The term “non-governmental organization” is a misnomer, a Canadian activist and author argues, explaining that most groups calling themselves NGOs are actually dependent on governments for funding and are most likely following government policies and priorities.
Yves Engler explores the case of Alternatives, a Canadian NGO, to back his argument.
“This group, which has ties to the progressive community in Canada and Quebec, has done some useful work in Palestine and Latin America,” Engler writes in a an opinion piece published on the Rabble. “But, at the end of 2009, the Canadian International Development Agency failed to renew about $2.4 million in funding the Montreal-based organization. After political pressure was brought to bear, Ottawa partly reversed course, giving Alternatives $800,000 over three years.”
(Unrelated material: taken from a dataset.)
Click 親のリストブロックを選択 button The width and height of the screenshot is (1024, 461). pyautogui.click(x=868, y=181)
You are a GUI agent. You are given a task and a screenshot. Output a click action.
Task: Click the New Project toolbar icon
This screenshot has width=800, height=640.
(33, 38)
But CIDA directed that the renewed funding only be used for projects in Iraq, Haiti and Afghanistan, the author notes.
“One important problem for Alternatives and the rest of the ‘progressive’ government-funded NGO community is that their benefactor’s money is often tied to military intervention,” he argues.
Engler shares that several Canadian NGOs, including Oxfam Quebec and Alternatives, were “lured” to engage in Iraq by the 300 million Canadian dollars that CIDA said it was spending in the country.
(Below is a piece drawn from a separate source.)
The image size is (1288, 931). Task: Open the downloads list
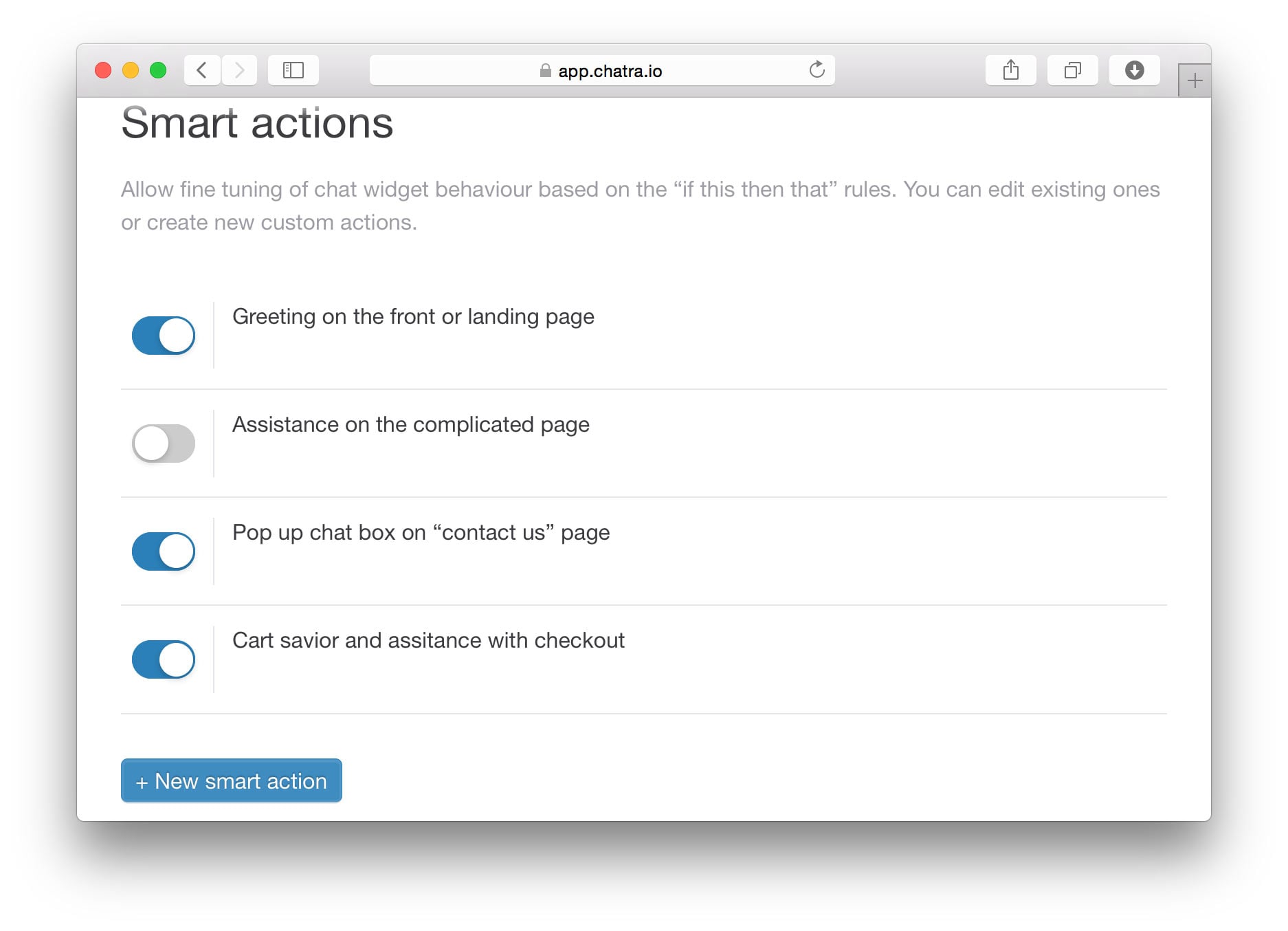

“Canadian military personnel have repeatedly linked development work to the counterinsurgency effort,” he adds, citing as example the description of a Canadian commander of development work as a “useful counterinsurgency tool.”
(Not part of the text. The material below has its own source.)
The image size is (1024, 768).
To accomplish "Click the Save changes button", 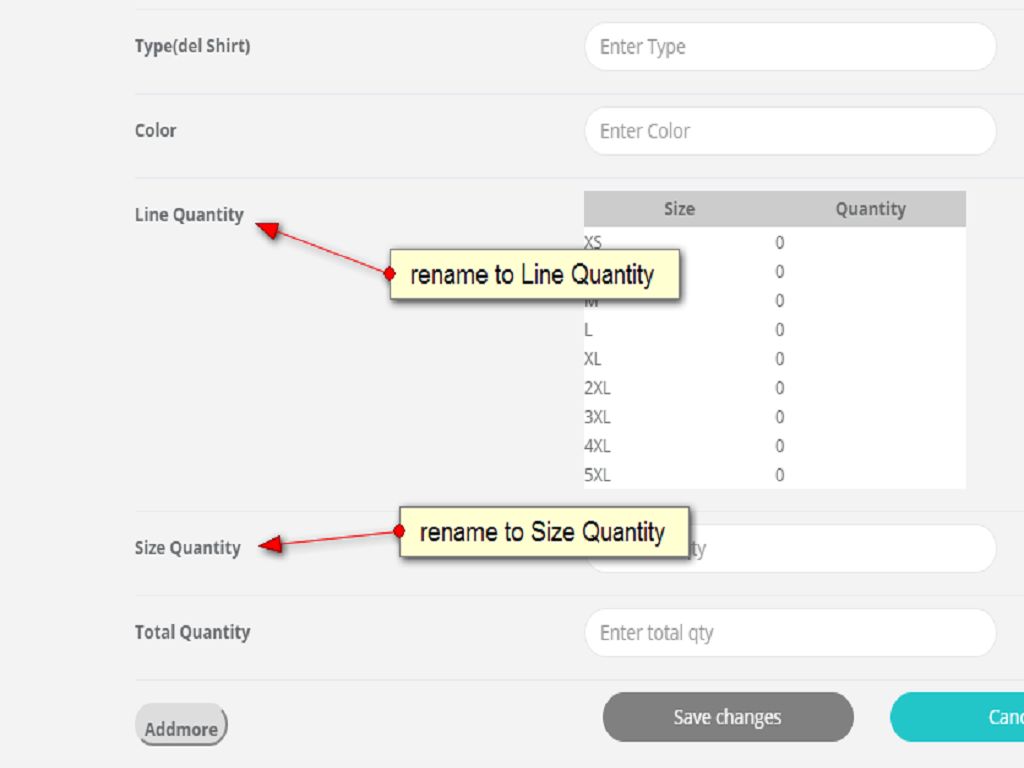I will 727,717.
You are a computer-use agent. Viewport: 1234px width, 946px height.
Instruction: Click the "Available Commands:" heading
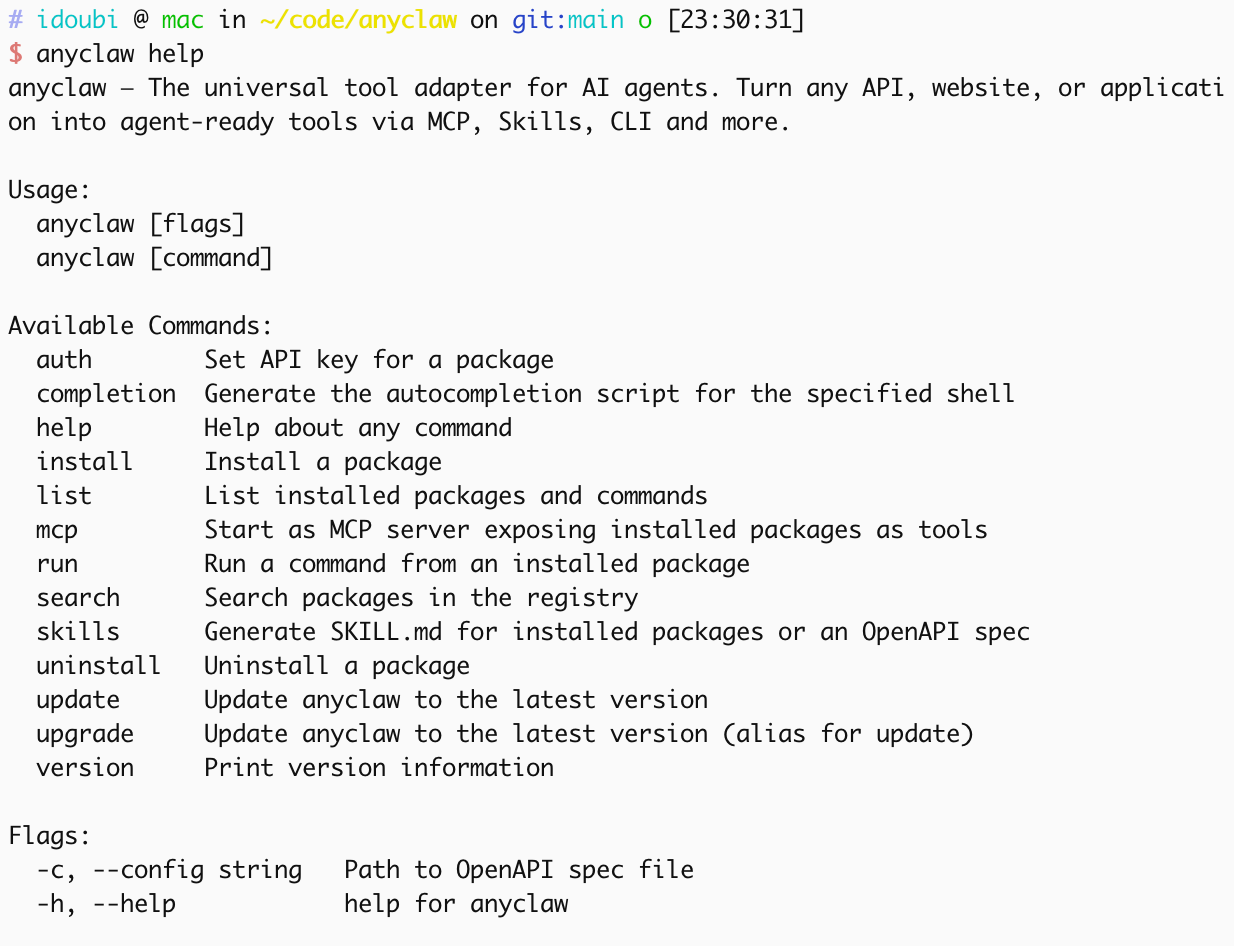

Engler asks, “If even a ‘progressive’ NGO such as Alternatives can be pushed into working as a tool of the military, shouldn’t we at least come up with a better description than ‘non-governmental’ organization?”
Concerns over the independence of NGOs from government policies and military aims are not unique to Canada. As Devex reported, an American policy analyst suggested the U.S.-based NGOs are increasingly becoming pawns of the U.S. government’s military operations in Afghanistan and Pakistan.